Toyota readies cheaper electric motor by halving rare earth use


TOKYO • Toyota Motor Corp is readying electric motors that include as much as 50% less in rare earths amid concern of a supply crunch as automakers race to expand their electric-vehicle (EV) lineups.

Asia’s biggest carmaker has developed a magnet for the motors that as much as halves the use of a rare earth called neodymium and eliminates the use of others called terbium and dysprosium, the company said at a briefing in Tokyo yesterday.

In their place, Toyota will use the rare earths lanthanum and cerium, which cost 20 times less than neodymium.

The carmaker plans to ask suppliers to manufacture the magnets.

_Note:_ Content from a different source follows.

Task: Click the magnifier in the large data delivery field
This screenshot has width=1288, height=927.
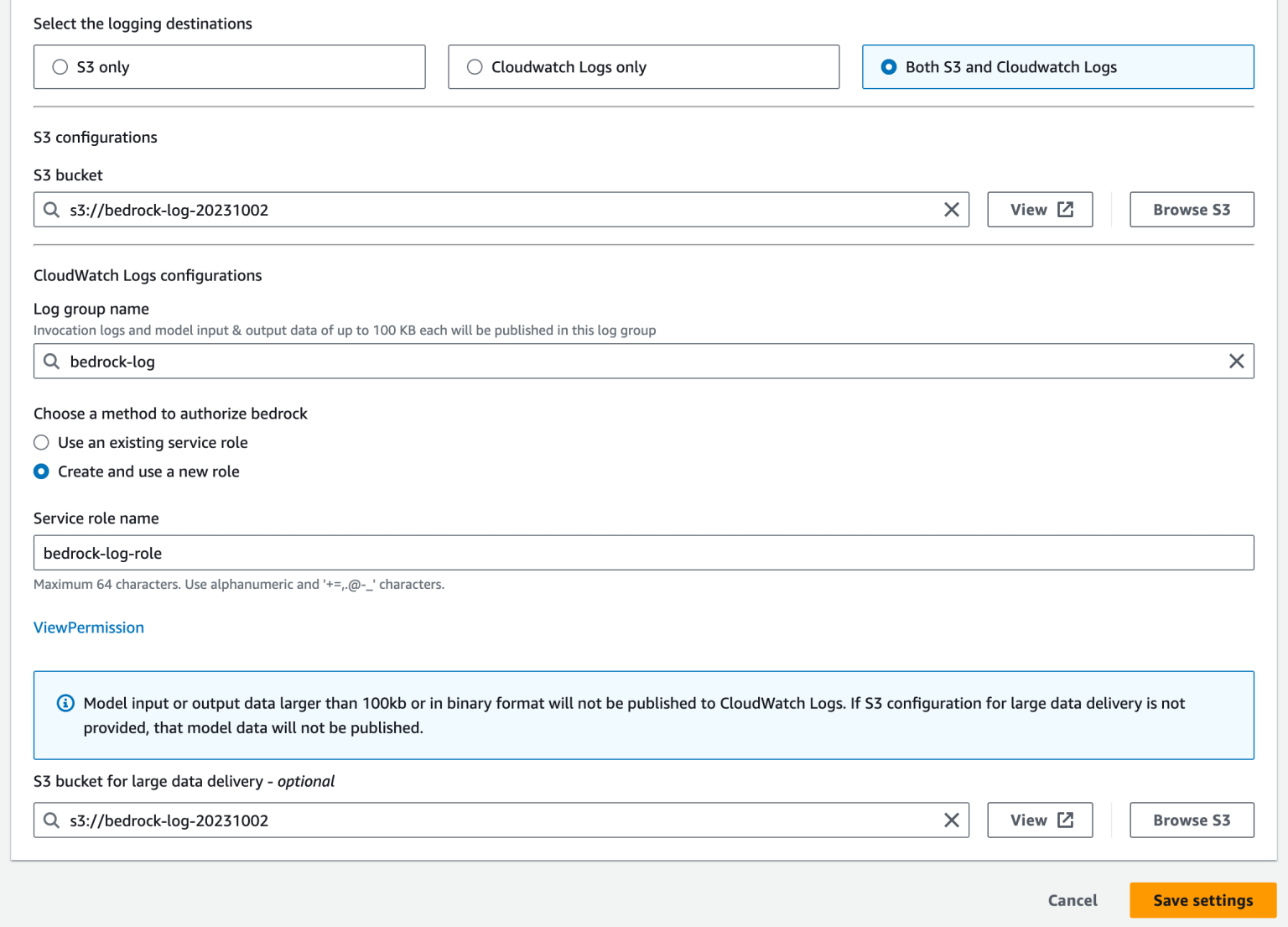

Toyota sees demand for neodymium exceeding supply from 2025, by which time the carmaker intends to be offering an electrified version of every vehicle in its lineup.

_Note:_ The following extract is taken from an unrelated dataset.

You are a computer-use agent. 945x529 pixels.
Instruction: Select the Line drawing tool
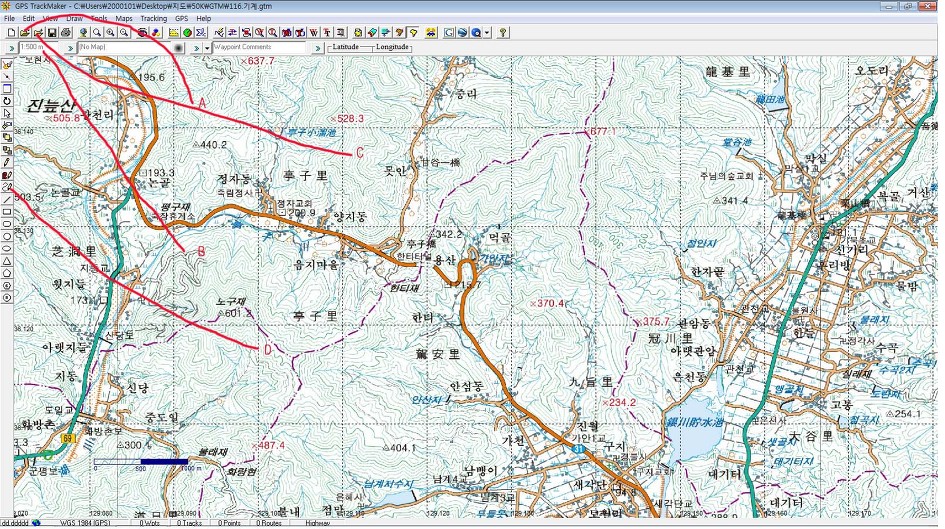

By 2030, Toyota aims to sell 5.5 million EVs — including one million wholly battery- or hydrogenpowered cars — accounting for half of its projected deliveries.

Motors with the magnets can be used in any electrified powertrain, the company said.

Rare earths along with metals like lithium and cobalt are seeing soaring demand from a growing EV market, propelled mainly by increasingly stringent emissions restrictions worldwide.

China, which is home to the world’s biggest auto market and the leader in EV sales, supplies more than 80% of rare earths globally.

The potential for volatility in the market for the minerals was exposed last year when a clampdown on illegal Chinese miners caused neodymium prices to surge by almost a third in one month.